[課題の説明]: 以下の資料を、最初の行から最後の行まで一字一句変えずに引用しなさい。

[資料一覧]:
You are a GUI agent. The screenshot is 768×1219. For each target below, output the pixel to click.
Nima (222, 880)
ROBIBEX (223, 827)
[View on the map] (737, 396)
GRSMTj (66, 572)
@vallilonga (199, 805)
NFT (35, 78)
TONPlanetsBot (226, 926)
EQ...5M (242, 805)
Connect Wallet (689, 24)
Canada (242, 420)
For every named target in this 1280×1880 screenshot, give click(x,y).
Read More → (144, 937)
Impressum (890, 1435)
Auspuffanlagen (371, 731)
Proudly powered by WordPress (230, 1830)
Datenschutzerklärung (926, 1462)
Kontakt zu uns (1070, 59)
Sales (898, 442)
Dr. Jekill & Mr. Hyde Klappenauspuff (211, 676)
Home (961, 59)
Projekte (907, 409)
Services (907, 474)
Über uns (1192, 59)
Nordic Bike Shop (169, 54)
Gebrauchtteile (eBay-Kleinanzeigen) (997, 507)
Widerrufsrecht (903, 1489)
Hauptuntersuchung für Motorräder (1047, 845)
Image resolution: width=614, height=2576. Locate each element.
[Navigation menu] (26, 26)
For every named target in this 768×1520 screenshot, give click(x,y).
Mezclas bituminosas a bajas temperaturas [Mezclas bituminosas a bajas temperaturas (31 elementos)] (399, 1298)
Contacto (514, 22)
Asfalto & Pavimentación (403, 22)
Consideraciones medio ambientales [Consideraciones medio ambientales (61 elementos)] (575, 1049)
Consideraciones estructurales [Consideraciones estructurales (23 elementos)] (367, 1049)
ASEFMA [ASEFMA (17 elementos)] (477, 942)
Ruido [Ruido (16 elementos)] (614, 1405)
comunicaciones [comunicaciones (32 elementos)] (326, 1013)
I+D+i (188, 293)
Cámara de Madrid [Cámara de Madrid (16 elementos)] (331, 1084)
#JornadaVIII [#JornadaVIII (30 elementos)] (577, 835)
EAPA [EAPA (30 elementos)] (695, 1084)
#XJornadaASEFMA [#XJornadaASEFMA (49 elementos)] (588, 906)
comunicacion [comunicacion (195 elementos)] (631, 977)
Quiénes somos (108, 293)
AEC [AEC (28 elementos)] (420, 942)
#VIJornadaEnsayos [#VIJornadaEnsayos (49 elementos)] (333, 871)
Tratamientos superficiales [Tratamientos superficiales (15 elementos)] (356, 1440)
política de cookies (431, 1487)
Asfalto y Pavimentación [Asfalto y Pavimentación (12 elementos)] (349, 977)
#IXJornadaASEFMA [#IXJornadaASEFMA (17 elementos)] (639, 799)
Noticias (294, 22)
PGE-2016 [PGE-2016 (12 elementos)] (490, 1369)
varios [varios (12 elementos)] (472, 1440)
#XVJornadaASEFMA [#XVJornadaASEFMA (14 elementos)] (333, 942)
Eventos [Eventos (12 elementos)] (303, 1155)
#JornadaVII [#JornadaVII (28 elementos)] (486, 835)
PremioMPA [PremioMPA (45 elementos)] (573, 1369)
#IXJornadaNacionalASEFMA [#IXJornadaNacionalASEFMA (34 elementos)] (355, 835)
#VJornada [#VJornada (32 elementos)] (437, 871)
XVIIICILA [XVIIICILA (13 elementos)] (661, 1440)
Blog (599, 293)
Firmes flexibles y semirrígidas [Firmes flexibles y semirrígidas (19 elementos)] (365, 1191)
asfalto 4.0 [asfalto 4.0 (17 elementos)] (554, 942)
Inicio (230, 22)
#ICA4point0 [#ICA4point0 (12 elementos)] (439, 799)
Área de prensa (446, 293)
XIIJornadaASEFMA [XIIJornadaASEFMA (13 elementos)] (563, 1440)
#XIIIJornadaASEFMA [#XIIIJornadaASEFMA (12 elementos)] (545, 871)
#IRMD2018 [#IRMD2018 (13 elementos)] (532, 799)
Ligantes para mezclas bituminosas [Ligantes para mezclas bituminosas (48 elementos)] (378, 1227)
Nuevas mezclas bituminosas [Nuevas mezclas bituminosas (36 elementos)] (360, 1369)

[解答]:
You are a GUI agent. The screenshot is 768×1219. For each target below, output the pixel to click.
Nima (222, 880)
ROBIBEX (223, 827)
[View on the map] (737, 396)
GRSMTj (66, 572)
@vallilonga (199, 805)
NFT (35, 78)
TONPlanetsBot (226, 926)
EQ...5M (242, 805)
Connect Wallet (689, 24)
Canada (242, 420)
For every named target in this 1280×1880 screenshot, give click(x,y).
Read More → (144, 937)
Impressum (890, 1435)
Auspuffanlagen (371, 731)
Proudly powered by WordPress (230, 1830)
Datenschutzerklärung (926, 1462)
Kontakt zu uns (1070, 59)
Sales (898, 442)
Dr. Jekill & Mr. Hyde Klappenauspuff (211, 676)
Home (961, 59)
Projekte (907, 409)
Services (907, 474)
Über uns (1192, 59)
Nordic Bike Shop (169, 54)
Gebrauchtteile (eBay-Kleinanzeigen) (997, 507)
Widerrufsrecht (903, 1489)
Hauptuntersuchung für Motorräder (1047, 845)
Image resolution: width=614, height=2576. Locate each element.
[Navigation menu] (26, 26)
For every named target in this 768×1520 screenshot, give click(x,y).
Mezclas bituminosas a bajas temperaturas [Mezclas bituminosas a bajas temperaturas (31 elementos)] (399, 1298)
Contacto (514, 22)
Asfalto & Pavimentación (403, 22)
Consideraciones medio ambientales [Consideraciones medio ambientales (61 elementos)] (575, 1049)
Consideraciones estructurales [Consideraciones estructurales (23 elementos)] (367, 1049)
ASEFMA [ASEFMA (17 elementos)] (477, 942)
Ruido [Ruido (16 elementos)] (614, 1405)
comunicaciones [comunicaciones (32 elementos)] (326, 1013)
I+D+i (188, 293)
Cámara de Madrid [Cámara de Madrid (16 elementos)] (331, 1084)
#JornadaVIII [#JornadaVIII (30 elementos)] (577, 835)
EAPA [EAPA (30 elementos)] (695, 1084)
#XJornadaASEFMA [#XJornadaASEFMA (49 elementos)] (588, 906)
comunicacion [comunicacion (195 elementos)] (631, 977)
Quiénes somos (108, 293)
AEC [AEC (28 elementos)] (420, 942)
#VIJornadaEnsayos [#VIJornadaEnsayos (49 elementos)] (333, 871)
Tratamientos superficiales [Tratamientos superficiales (15 elementos)] (356, 1440)
política de cookies (431, 1487)
Asfalto y Pavimentación [Asfalto y Pavimentación (12 elementos)] (349, 977)
#IXJornadaASEFMA [#IXJornadaASEFMA (17 elementos)] (639, 799)
Noticias (294, 22)
PGE-2016 [PGE-2016 (12 elementos)] (490, 1369)
varios [varios (12 elementos)] (472, 1440)
#XVJornadaASEFMA [#XVJornadaASEFMA (14 elementos)] (333, 942)
Eventos [Eventos (12 elementos)] (303, 1155)
#JornadaVII [#JornadaVII (28 elementos)] (486, 835)
PremioMPA [PremioMPA (45 elementos)] (573, 1369)
#IXJornadaNacionalASEFMA [#IXJornadaNacionalASEFMA (34 elementos)] (355, 835)
#VJornada [#VJornada (32 elementos)] (437, 871)
XVIIICILA [XVIIICILA (13 elementos)] (661, 1440)
Blog (599, 293)
Firmes flexibles y semirrígidas [Firmes flexibles y semirrígidas (19 elementos)] (365, 1191)
asfalto 4.0 [asfalto 4.0 (17 elementos)] (554, 942)
Inicio (230, 22)
#ICA4point0 [#ICA4point0 (12 elementos)] (439, 799)
Área de prensa (446, 293)
XIIJornadaASEFMA [XIIJornadaASEFMA (13 elementos)] (563, 1440)
#XIIIJornadaASEFMA [#XIIIJornadaASEFMA (12 elementos)] (545, 871)
#IRMD2018 [#IRMD2018 (13 elementos)] (532, 799)
Ligantes para mezclas bituminosas [Ligantes para mezclas bituminosas (48 elementos)] (378, 1227)
Nuevas mezclas bituminosas [Nuevas mezclas bituminosas (36 elementos)] (360, 1369)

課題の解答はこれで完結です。